It was part of a complex of halls, library and other public facilities called the People's Palace, designed by Edward Robson, the man who created the Queen Anne style of London's Board Schools.
The tower has a little treat for sculpture fans on the north face, hidden from the street behind a hedge.
The panel over the door is carved with a charming scene of a seabird flying over a shoreline, the sun on the horizon lighting the clouds from below. A sailing boat scuds over the water.
The words 'Time Trieth Troth' appear in the sky. This old proverb (listed by Heywood in 1546) means that faith or loyalty is tested by the passage of time, and was used often to describe the plight of the Jacobites in their weary and fruitless wait for the return of the Stuarts.
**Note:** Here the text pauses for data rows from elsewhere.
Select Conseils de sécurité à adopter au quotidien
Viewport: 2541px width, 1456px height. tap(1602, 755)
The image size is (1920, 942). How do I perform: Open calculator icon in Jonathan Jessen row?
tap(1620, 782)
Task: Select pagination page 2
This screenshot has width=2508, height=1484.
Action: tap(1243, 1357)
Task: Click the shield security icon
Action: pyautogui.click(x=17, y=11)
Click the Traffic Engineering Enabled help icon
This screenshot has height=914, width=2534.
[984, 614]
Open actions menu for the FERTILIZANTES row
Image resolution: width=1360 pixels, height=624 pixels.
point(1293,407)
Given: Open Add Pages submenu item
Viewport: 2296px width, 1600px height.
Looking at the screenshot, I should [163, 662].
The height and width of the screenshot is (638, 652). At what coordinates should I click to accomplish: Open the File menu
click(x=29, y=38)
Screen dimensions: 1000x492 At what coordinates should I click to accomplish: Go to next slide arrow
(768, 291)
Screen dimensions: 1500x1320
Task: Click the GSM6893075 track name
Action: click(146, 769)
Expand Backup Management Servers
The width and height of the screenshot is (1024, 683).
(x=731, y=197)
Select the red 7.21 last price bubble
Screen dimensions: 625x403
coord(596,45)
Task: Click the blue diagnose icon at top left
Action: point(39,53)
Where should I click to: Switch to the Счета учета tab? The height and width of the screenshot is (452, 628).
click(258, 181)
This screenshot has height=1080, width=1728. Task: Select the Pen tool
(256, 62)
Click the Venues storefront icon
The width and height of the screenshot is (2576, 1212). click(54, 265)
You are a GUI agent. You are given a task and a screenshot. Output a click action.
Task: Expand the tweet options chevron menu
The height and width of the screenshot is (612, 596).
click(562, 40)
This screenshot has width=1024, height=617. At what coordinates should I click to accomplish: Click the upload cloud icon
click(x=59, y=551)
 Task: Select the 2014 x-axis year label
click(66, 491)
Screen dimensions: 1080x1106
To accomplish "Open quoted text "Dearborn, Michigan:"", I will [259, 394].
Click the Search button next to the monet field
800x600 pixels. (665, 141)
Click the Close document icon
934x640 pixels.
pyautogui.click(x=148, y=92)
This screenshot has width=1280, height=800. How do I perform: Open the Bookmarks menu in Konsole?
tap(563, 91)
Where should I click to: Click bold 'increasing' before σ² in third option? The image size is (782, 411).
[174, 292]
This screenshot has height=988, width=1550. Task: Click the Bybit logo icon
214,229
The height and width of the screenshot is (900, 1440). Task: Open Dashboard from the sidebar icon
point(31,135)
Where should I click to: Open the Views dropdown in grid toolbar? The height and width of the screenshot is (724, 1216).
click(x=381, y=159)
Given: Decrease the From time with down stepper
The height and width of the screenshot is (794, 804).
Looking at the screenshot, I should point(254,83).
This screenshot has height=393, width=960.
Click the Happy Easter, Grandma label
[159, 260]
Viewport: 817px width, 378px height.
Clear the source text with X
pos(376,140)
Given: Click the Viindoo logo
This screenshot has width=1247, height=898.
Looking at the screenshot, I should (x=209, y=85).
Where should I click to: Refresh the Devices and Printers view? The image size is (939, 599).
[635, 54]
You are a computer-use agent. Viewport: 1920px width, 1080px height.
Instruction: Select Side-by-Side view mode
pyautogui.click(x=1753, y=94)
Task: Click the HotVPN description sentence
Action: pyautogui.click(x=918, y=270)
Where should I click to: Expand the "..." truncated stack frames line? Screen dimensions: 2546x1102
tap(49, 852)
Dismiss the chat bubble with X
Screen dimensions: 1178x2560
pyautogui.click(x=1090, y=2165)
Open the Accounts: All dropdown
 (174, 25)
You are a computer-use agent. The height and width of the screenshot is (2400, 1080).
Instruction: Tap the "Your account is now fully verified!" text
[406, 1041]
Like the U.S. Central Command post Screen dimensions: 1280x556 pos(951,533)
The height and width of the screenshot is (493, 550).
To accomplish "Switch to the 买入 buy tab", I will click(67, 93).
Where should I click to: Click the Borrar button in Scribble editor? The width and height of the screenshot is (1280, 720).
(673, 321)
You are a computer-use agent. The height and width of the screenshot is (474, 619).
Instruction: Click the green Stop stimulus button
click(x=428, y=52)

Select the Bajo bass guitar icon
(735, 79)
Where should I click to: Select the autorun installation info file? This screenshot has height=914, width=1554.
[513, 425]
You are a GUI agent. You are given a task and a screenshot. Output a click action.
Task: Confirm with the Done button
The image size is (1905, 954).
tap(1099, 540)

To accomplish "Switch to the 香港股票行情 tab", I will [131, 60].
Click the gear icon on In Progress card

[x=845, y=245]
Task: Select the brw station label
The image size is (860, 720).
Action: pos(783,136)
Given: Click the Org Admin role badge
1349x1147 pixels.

Why it appears on the clock tower is something of a mystery. 'Time Trieth Troth' was a popular heraldic motto but the Stern family seems to have favoured 'Vincit perseverantia' ('Perseverance Conquers', a drearily uplifting sentiment).
3 comments:
I only know of Baron de Stern and his family because of their huge donations to the National Gallery. So I wonder if the clock town at Queen Mary University and the People's Palace complex referred to an earlier Baron de Stern. Or perhaps the family had a range of philanthropic interests.
I only know of Baron de Stern and his family because of their huge donations to the National Gallery. So I wonder if the clock town at Queen Mary University and the People's Palace complex referred to an earlier Baron de Stern. Or perhaps the family had a range of philanthropic interests that I wasn't aware of.
The Stern family made big donations to charities in Whitechapel which was a Jewish area at the time.